(What is required)
In the records below, pick out all lines containing the word "label".

[[ Data for this exercise, beginning ]]

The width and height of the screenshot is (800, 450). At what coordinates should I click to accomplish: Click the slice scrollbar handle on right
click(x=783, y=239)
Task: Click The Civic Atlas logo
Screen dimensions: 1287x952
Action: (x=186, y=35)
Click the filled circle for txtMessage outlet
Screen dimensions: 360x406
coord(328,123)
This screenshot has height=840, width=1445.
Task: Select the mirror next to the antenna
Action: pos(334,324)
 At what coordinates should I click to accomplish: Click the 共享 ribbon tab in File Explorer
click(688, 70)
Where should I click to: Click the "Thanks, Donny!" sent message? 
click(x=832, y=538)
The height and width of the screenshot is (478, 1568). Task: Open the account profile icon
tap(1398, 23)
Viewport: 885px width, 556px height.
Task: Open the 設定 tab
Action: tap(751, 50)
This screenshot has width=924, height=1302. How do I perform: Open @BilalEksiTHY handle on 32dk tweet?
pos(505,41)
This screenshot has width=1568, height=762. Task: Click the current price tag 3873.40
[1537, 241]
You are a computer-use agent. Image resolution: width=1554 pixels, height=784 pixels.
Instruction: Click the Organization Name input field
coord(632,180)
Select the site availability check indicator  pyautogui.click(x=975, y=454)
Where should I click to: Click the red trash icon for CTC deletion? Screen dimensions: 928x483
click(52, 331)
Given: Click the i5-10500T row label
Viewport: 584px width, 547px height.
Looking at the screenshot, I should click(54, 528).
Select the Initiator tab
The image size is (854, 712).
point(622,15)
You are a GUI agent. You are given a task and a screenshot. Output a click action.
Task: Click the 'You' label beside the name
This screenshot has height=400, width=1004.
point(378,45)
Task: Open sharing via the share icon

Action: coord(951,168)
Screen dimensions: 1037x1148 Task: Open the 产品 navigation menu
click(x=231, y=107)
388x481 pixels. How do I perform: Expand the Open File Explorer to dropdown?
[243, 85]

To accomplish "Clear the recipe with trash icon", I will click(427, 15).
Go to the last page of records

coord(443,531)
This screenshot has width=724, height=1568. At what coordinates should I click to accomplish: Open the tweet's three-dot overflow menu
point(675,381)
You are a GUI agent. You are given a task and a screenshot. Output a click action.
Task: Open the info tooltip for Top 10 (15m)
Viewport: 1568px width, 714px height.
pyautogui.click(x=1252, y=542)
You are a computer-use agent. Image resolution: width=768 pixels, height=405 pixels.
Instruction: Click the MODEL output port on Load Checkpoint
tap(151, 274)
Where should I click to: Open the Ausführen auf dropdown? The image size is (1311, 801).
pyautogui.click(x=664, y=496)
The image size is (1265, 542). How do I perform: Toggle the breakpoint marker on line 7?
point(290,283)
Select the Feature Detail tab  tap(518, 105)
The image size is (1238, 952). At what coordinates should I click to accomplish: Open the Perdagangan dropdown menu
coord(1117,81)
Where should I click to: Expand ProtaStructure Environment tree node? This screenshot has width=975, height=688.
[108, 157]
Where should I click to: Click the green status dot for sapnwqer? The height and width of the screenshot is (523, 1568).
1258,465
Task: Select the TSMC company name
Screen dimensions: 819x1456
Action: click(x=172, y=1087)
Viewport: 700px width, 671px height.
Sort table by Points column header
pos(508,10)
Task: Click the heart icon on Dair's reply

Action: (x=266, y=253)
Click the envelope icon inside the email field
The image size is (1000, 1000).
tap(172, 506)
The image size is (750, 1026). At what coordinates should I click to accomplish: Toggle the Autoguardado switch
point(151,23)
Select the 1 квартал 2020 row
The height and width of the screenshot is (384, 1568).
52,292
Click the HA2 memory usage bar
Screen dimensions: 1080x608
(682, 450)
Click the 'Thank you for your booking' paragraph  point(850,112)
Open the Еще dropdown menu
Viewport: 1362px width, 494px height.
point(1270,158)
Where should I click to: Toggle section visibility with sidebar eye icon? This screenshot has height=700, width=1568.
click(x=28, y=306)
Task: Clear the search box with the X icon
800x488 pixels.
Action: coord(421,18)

[[ Data for this exercise, end ]]

(Exercise solution)
Given: Click the i5-10500T row label
Task: Click the 'You' label beside the name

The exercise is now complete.